Ademais, como deflui do cotejo da fundamentação do acórdão, no exercício de determinação das penas parcelares e da pena conjunta, o tribunal a quo teve presentes os pertinentes normativos legais e as linhas orientadoras da dosimetria penal.

Constata-se, porém, que no que concerne ao crime de abuso sexual de menores dependentes agravado pelo resultado de gravidez da vítima é o mesmo punido, em abstrato, com pena de prisão de 1 ano e 6 meses a 12 anos – cfr. artigos 172.º, nº 1, e 177.º, nº 4, do Código Penal, na redação aplicável –, e não prisão de 1 ano e 6 meses a 12 anos e 8 meses, como se escreveu no acórdão na parte da determinação da pena, por manifesto lapso, pois, a páginas 22, bem se referiu a agravação de metade, nos limites mínimo e máximo, nos termos do citado n.º 4 do artigo 177º.

Acresce que afigura-nos existir alguma desproporção na fixação da pena relativa ao crime de abuso sexual de menores dependentes agravado pelo resultado de gravidez da vítima, até por comparação com as penas fixadas relativamente aos quatro crimes de abuso sexual, uma vez que estas foram fixadas em pouco mais de 1/6 da moldura respetiva e aquela em mais de metade por referência à moldura tida em consideração e quase em 4/6 por referência à moldura correta, sem que seja aduzida alguma razão para tanto, que também não vislumbramos.

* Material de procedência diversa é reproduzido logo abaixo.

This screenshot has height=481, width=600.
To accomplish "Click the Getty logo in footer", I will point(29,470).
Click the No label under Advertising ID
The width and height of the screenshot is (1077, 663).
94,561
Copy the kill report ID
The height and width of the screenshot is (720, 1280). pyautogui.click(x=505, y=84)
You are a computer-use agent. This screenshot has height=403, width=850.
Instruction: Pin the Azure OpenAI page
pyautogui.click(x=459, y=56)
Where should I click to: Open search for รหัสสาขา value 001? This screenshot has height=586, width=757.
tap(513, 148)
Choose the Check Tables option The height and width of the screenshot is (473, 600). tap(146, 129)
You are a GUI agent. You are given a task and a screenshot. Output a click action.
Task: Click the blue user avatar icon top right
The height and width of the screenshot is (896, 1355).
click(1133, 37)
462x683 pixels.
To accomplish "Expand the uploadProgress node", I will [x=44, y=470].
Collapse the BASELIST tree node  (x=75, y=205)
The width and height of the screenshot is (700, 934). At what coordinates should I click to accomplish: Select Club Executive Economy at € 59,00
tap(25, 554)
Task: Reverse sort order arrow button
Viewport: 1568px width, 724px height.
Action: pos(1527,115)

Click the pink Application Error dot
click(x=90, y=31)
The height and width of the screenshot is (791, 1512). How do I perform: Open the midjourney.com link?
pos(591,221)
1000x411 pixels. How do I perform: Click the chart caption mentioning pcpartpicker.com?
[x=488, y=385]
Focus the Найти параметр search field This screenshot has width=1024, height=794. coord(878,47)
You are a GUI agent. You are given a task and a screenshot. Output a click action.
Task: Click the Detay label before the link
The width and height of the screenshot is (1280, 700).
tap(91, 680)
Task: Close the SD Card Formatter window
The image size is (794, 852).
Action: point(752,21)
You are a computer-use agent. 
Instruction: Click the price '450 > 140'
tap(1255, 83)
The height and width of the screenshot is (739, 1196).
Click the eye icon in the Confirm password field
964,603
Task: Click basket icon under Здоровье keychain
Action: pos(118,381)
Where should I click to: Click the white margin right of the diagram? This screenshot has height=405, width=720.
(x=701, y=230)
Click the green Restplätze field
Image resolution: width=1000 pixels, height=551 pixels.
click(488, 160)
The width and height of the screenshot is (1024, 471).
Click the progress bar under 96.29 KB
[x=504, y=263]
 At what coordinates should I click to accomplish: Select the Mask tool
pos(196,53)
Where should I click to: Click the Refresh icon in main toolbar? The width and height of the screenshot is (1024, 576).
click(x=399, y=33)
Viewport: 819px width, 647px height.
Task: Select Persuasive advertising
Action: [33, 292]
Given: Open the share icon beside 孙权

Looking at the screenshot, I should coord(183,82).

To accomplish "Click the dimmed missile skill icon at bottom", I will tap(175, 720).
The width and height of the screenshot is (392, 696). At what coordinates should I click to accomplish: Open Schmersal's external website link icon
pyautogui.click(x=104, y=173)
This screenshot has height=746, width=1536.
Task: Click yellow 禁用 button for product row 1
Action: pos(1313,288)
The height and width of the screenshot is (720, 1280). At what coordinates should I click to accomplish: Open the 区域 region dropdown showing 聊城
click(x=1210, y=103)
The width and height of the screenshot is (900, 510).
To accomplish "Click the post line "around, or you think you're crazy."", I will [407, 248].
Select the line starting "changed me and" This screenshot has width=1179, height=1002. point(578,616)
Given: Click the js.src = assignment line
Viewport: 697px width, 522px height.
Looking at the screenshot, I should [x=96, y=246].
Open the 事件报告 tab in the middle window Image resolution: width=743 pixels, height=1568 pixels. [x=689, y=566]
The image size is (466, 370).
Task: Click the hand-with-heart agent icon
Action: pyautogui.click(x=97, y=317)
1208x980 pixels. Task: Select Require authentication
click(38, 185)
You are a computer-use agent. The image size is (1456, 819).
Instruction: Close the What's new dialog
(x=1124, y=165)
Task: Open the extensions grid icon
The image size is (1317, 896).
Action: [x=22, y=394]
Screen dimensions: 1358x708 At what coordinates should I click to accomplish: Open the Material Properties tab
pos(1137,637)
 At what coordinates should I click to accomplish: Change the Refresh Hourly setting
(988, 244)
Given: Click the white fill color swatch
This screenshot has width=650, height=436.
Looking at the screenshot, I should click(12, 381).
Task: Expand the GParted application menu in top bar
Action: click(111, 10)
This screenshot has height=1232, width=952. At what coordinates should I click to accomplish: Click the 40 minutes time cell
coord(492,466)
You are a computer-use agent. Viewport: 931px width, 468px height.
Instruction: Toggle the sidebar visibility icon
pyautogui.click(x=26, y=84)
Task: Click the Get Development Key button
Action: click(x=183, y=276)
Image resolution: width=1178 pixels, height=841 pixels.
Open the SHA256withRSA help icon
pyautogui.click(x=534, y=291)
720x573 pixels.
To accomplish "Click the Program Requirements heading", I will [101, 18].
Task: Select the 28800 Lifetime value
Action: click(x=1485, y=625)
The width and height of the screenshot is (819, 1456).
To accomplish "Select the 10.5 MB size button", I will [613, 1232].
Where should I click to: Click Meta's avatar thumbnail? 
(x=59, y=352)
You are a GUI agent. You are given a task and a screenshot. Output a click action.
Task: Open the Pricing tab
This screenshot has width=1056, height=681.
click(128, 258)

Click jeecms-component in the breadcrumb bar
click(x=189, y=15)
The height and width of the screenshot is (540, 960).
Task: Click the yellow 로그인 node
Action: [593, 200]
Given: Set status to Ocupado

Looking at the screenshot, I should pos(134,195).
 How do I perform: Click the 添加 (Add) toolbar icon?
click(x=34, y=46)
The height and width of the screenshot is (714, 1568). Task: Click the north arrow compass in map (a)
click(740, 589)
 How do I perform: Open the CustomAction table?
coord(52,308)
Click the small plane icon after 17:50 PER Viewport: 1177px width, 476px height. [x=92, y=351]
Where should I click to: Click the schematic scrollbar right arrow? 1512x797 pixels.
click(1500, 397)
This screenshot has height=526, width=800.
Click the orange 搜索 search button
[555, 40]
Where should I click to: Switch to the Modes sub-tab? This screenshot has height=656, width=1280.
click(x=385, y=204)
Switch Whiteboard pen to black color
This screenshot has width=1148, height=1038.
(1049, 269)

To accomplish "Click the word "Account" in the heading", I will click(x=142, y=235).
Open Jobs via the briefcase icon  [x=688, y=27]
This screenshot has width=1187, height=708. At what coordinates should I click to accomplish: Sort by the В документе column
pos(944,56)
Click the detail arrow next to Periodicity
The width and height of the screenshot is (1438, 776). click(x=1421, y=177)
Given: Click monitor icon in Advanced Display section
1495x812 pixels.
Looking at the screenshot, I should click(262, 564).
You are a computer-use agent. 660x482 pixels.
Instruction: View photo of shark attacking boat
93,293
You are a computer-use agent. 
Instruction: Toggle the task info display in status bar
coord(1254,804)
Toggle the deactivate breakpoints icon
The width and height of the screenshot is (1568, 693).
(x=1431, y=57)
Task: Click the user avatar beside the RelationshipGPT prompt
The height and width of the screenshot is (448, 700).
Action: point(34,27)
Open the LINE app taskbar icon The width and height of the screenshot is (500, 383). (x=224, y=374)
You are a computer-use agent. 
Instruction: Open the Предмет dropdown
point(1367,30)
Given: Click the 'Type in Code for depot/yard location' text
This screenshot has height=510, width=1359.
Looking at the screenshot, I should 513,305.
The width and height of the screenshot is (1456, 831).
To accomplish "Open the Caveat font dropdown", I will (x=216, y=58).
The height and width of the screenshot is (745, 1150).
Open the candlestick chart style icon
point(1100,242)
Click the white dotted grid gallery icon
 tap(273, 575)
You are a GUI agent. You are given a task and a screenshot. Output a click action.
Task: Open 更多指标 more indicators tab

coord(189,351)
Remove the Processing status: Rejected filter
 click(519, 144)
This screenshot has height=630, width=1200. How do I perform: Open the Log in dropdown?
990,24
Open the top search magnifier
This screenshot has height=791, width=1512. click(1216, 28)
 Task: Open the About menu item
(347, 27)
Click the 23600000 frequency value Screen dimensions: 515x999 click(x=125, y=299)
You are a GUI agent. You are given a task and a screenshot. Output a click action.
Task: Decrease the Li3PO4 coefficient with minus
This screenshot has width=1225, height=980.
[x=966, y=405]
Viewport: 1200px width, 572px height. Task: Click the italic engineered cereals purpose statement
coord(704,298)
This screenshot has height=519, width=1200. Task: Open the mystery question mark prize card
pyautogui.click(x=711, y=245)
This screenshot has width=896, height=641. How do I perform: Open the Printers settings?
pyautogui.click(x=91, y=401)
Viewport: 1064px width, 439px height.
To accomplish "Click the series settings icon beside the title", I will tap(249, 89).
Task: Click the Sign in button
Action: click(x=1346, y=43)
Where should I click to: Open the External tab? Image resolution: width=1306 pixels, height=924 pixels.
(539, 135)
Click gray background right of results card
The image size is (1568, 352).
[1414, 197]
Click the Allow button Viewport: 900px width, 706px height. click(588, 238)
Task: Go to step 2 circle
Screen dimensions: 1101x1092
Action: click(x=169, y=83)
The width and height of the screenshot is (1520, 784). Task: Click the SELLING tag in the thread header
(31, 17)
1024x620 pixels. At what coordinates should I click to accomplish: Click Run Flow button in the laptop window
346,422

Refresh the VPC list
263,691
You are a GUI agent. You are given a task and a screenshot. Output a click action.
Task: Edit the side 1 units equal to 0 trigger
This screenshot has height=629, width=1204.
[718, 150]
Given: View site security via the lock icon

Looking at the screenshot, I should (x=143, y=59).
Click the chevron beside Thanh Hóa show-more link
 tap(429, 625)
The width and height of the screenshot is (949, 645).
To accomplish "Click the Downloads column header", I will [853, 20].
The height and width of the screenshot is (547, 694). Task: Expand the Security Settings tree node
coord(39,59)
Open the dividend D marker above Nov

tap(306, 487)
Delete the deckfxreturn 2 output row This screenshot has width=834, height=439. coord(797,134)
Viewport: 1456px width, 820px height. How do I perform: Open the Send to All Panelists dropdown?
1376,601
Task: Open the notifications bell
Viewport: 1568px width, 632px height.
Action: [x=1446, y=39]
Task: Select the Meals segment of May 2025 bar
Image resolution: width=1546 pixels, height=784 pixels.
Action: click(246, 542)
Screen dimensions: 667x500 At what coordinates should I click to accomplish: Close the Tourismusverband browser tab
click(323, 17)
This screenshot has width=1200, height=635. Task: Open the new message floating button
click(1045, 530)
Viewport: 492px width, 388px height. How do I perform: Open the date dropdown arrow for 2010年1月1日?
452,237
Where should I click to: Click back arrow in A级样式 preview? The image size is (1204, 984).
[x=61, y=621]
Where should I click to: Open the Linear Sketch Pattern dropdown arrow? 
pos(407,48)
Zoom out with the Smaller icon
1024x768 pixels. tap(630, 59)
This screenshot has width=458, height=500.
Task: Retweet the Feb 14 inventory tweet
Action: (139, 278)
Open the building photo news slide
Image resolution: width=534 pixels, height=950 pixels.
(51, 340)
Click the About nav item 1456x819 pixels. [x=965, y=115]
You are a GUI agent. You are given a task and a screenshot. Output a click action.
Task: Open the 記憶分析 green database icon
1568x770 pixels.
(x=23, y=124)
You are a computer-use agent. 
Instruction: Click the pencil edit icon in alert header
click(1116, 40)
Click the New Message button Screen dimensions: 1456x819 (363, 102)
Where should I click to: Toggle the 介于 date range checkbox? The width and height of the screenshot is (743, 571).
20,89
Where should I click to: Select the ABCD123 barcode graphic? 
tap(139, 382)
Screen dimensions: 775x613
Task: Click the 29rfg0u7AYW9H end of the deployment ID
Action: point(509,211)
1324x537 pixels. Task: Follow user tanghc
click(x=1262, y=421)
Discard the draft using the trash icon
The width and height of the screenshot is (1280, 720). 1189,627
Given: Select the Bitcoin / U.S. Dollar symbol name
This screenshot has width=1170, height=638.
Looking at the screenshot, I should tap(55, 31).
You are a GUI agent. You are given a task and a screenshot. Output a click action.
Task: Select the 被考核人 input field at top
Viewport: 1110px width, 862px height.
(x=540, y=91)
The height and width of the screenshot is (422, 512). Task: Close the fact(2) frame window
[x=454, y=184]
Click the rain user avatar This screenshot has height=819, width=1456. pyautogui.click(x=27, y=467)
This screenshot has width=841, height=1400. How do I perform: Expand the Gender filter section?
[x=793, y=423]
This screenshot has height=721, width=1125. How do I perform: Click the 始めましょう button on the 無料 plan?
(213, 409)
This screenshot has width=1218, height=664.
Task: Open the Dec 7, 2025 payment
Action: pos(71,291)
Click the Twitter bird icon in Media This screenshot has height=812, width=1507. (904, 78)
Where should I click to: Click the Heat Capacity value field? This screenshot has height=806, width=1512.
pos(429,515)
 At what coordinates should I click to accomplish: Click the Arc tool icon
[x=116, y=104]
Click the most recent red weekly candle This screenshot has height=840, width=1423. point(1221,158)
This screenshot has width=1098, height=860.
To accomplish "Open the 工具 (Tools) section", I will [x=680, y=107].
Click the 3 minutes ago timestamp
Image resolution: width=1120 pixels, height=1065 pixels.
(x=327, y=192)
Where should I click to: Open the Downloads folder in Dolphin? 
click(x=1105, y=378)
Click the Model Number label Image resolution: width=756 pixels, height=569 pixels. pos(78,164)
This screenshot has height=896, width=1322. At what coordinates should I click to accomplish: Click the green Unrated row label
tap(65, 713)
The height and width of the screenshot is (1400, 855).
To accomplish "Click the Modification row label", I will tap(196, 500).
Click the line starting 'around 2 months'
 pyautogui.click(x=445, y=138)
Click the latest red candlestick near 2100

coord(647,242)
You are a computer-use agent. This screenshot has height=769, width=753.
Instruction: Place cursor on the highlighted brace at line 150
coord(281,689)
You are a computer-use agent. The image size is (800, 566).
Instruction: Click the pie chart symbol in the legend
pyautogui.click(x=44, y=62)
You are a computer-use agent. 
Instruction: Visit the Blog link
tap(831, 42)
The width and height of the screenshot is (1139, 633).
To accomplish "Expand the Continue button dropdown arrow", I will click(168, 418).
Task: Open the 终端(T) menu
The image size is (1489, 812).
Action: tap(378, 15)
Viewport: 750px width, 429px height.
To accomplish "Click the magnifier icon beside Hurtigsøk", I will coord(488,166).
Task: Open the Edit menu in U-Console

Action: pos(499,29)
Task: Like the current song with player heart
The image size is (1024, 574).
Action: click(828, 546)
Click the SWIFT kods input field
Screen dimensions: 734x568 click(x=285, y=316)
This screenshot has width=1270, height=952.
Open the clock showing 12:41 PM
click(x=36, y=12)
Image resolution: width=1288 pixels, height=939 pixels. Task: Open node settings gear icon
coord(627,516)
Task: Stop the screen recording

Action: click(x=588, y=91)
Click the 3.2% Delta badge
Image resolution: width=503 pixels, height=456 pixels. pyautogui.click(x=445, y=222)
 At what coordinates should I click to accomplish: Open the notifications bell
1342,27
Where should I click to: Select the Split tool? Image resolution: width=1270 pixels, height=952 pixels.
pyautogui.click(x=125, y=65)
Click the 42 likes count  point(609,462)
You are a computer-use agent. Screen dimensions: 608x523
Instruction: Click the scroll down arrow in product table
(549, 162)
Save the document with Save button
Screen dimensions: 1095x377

Impõe-se, por isso, a nosso ver, a redução da pena de prisão pelo crime de abuso sexual de menores dependentes agravado pelo resultado de gravidez da vítima, afigurando-se-nos ser de a fixar, por uma questão de proporcionalidade, em 5 (cinco) anos.

Como decorrência, ocorre uma redução significativa da moldura abstrata do cúmulo jurídico de penas, que, como resulta do preceituado no artigo 77º, n.º 2, do Código Penal, tem como limite mínimo a mais elevada das penas aplicadas aos vários crimes em concurso e como limite máximo a soma das penas concretamente aplicadas aos vários crimes.

A moldura a ter em conta passa, por isso, a ser de 5 (cinco) anos a 19 (dezanove) anos e 8 (oito) meses, o que tem óbvios reflexos no quantum concreto da pena única.

Tendo em perspetiva esta [nova] moldura, considerando a imagem global dos factos, os fatores considerados pelo tribunal a quo, nomeadamente quanto à personalidade do arguido, e, ainda, a avançada idade deste e o período de aproximadamente dez anos decorrido sobre a prática dos crimes mais graves, entendemos mais adequada e proporcional a pena única de prisão de 8 (oito) anos e 6 (seis) meses.

No demais, improcede a pretensão recursiva do recorrente.

(…)”]

Verifica-se dos textos decisórios e, ao que agora mais importa retirar, do acórdão da Relação recorrido, a colocação da pena unitária num patamar muito mais perto do mínimo moldural (5 anos de prisão-pelo crime mais grave) situado no primeiro quarto do respectivo intervalo e que, no essencial, foram seguidas as linhas normativas parametrizadas no artº 77º do CP bem como tidas em conta no seu conjunto, a personalidade do arguido e os factos.


Cremos apenas que a definição mais adequada da pena unitária em dissentimento se manifesta no encontrar do ponto de equilíbrio entre as necessidades de prevenção geral e as de prevenção especial.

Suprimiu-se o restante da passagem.